(Task goal)
Each record listed below is to be output exactly as written.

(Collected data)
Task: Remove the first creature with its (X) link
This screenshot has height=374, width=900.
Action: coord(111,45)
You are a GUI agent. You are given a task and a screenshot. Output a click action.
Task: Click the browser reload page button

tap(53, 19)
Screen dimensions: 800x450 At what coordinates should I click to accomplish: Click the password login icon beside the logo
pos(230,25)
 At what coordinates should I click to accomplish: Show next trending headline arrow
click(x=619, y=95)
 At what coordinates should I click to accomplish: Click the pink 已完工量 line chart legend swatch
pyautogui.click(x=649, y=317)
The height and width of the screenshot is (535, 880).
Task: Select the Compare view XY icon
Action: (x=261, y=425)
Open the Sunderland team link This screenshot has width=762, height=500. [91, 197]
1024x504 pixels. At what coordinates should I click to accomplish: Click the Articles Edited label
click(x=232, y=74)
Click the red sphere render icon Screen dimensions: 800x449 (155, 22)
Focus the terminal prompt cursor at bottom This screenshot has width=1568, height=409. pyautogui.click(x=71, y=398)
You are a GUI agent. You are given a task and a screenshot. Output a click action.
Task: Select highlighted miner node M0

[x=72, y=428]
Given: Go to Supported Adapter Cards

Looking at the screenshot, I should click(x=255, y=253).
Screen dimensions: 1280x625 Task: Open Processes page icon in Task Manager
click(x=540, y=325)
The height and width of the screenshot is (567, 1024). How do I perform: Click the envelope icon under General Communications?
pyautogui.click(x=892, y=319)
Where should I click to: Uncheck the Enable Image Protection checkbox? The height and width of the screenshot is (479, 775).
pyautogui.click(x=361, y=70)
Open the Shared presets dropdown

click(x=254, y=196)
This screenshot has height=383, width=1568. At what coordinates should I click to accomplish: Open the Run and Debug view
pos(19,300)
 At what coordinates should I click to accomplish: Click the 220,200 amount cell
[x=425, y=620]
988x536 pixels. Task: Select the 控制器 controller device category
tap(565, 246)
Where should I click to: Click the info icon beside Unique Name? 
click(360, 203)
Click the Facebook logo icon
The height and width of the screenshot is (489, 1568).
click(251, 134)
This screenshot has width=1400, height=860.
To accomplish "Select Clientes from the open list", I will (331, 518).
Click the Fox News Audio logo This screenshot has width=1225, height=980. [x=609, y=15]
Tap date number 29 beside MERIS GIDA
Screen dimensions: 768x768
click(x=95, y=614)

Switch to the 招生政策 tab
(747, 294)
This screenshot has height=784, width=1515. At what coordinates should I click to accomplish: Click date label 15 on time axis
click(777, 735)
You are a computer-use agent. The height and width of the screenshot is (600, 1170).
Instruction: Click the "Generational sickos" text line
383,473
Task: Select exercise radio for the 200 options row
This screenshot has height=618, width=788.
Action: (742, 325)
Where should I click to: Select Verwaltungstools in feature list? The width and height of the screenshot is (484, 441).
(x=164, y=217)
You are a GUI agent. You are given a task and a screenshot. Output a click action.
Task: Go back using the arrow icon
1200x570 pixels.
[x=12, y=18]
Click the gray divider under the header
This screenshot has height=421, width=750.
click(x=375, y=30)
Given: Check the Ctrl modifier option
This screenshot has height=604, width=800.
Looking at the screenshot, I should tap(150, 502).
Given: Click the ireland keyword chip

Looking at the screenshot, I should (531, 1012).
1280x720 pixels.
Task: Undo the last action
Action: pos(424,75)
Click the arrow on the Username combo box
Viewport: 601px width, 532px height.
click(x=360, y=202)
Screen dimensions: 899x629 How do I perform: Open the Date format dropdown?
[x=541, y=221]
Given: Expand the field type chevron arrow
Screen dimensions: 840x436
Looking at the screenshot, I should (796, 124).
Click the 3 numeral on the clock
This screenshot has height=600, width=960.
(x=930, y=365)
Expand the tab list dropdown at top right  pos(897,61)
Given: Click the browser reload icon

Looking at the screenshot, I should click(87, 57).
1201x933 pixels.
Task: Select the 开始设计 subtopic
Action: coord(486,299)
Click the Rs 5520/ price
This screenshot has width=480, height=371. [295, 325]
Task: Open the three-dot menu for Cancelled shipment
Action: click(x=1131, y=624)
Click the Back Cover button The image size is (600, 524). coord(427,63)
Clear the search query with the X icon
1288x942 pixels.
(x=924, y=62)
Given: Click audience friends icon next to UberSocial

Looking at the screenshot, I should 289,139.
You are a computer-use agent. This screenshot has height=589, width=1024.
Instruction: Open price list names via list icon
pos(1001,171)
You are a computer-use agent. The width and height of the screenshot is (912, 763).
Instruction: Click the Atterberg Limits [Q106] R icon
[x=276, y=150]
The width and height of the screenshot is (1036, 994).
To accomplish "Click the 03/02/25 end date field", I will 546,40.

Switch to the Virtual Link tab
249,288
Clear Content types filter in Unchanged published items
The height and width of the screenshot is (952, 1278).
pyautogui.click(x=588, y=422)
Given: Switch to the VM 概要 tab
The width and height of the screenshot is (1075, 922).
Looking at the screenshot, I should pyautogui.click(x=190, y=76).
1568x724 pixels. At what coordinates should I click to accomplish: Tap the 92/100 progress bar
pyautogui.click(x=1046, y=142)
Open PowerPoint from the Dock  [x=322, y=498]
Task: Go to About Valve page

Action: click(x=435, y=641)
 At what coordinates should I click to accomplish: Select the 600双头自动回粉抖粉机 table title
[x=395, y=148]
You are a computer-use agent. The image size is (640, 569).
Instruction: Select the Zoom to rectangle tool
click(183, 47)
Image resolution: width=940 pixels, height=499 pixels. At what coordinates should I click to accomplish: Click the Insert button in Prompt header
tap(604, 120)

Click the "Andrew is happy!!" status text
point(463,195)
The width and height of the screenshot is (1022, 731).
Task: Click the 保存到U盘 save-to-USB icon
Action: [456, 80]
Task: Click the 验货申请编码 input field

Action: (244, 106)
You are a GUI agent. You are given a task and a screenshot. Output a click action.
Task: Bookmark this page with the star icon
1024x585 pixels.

(Written answer)
Task: Remove the first creature with its (X) link
This screenshot has height=374, width=900.
Action: coord(111,45)
You are a GUI agent. You are given a task and a screenshot. Output a click action.
Task: Click the browser reload page button

tap(53, 19)
Screen dimensions: 800x450 At what coordinates should I click to accomplish: Click the password login icon beside the logo
pos(230,25)
 At what coordinates should I click to accomplish: Show next trending headline arrow
click(x=619, y=95)
 At what coordinates should I click to accomplish: Click the pink 已完工量 line chart legend swatch
pyautogui.click(x=649, y=317)
The height and width of the screenshot is (535, 880).
Task: Select the Compare view XY icon
Action: (x=261, y=425)
Open the Sunderland team link This screenshot has width=762, height=500. [91, 197]
1024x504 pixels. At what coordinates should I click to accomplish: Click the Articles Edited label
click(x=232, y=74)
Click the red sphere render icon Screen dimensions: 800x449 (155, 22)
Focus the terminal prompt cursor at bottom This screenshot has width=1568, height=409. pyautogui.click(x=71, y=398)
You are a GUI agent. You are given a task and a screenshot. Output a click action.
Task: Select highlighted miner node M0

[x=72, y=428]
Given: Go to Supported Adapter Cards

Looking at the screenshot, I should click(x=255, y=253).
Screen dimensions: 1280x625 Task: Open Processes page icon in Task Manager
click(x=540, y=325)
The height and width of the screenshot is (567, 1024). How do I perform: Click the envelope icon under General Communications?
pyautogui.click(x=892, y=319)
Where should I click to: Uncheck the Enable Image Protection checkbox? The height and width of the screenshot is (479, 775).
pyautogui.click(x=361, y=70)
Open the Shared presets dropdown

click(x=254, y=196)
This screenshot has height=383, width=1568. At what coordinates should I click to accomplish: Open the Run and Debug view
pos(19,300)
 At what coordinates should I click to accomplish: Click the 220,200 amount cell
[x=425, y=620]
988x536 pixels. Task: Select the 控制器 controller device category
tap(565, 246)
Where should I click to: Click the info icon beside Unique Name? 
click(360, 203)
Click the Facebook logo icon
The height and width of the screenshot is (489, 1568).
click(251, 134)
This screenshot has width=1400, height=860.
To accomplish "Select Clientes from the open list", I will (331, 518).
Click the Fox News Audio logo This screenshot has width=1225, height=980. [x=609, y=15]
Tap date number 29 beside MERIS GIDA
Screen dimensions: 768x768
click(x=95, y=614)

Switch to the 招生政策 tab
(747, 294)
This screenshot has height=784, width=1515. At what coordinates should I click to accomplish: Click date label 15 on time axis
click(777, 735)
You are a computer-use agent. The height and width of the screenshot is (600, 1170).
Instruction: Click the "Generational sickos" text line
383,473
Task: Select exercise radio for the 200 options row
This screenshot has height=618, width=788.
Action: (742, 325)
Where should I click to: Select Verwaltungstools in feature list? The width and height of the screenshot is (484, 441).
(x=164, y=217)
You are a GUI agent. You are given a task and a screenshot. Output a click action.
Task: Go back using the arrow icon
1200x570 pixels.
[x=12, y=18]
Click the gray divider under the header
This screenshot has height=421, width=750.
click(x=375, y=30)
Given: Check the Ctrl modifier option
This screenshot has height=604, width=800.
Looking at the screenshot, I should tap(150, 502).
Given: Click the ireland keyword chip

Looking at the screenshot, I should (531, 1012).
1280x720 pixels.
Task: Undo the last action
Action: pos(424,75)
Click the arrow on the Username combo box
Viewport: 601px width, 532px height.
click(x=360, y=202)
Screen dimensions: 899x629 How do I perform: Open the Date format dropdown?
[x=541, y=221]
Given: Expand the field type chevron arrow
Screen dimensions: 840x436
Looking at the screenshot, I should (796, 124).
Click the 3 numeral on the clock
This screenshot has height=600, width=960.
(x=930, y=365)
Expand the tab list dropdown at top right  pos(897,61)
Given: Click the browser reload icon

Looking at the screenshot, I should click(87, 57).
1201x933 pixels.
Task: Select the 开始设计 subtopic
Action: coord(486,299)
Click the Rs 5520/ price
This screenshot has width=480, height=371. [295, 325]
Task: Open the three-dot menu for Cancelled shipment
Action: click(x=1131, y=624)
Click the Back Cover button The image size is (600, 524). coord(427,63)
Clear the search query with the X icon
1288x942 pixels.
(x=924, y=62)
Given: Click audience friends icon next to UberSocial

Looking at the screenshot, I should 289,139.
You are a computer-use agent. This screenshot has height=589, width=1024.
Instruction: Open price list names via list icon
pos(1001,171)
You are a computer-use agent. The width and height of the screenshot is (912, 763).
Instruction: Click the Atterberg Limits [Q106] R icon
[x=276, y=150]
The width and height of the screenshot is (1036, 994).
To accomplish "Click the 03/02/25 end date field", I will 546,40.

Switch to the Virtual Link tab
249,288
Clear Content types filter in Unchanged published items
The height and width of the screenshot is (952, 1278).
pyautogui.click(x=588, y=422)
Given: Switch to the VM 概要 tab
The width and height of the screenshot is (1075, 922).
Looking at the screenshot, I should pyautogui.click(x=190, y=76).
1568x724 pixels. At what coordinates should I click to accomplish: Tap the 92/100 progress bar
pyautogui.click(x=1046, y=142)
Open PowerPoint from the Dock  [x=322, y=498]
Task: Go to About Valve page

Action: click(x=435, y=641)
 At what coordinates should I click to accomplish: Select the 600双头自动回粉抖粉机 table title
[x=395, y=148]
You are a computer-use agent. The image size is (640, 569).
Instruction: Select the Zoom to rectangle tool
click(183, 47)
Image resolution: width=940 pixels, height=499 pixels. At what coordinates should I click to accomplish: Click the Insert button in Prompt header
tap(604, 120)

Click the "Andrew is happy!!" status text
point(463,195)
The width and height of the screenshot is (1022, 731).
Task: Click the 保存到U盘 save-to-USB icon
Action: [456, 80]
Task: Click the 验货申请编码 input field

Action: (244, 106)
You are a GUI agent. You are given a task and a screenshot. Output a click action.
Task: Bookmark this page with the star icon
1024x585 pixels.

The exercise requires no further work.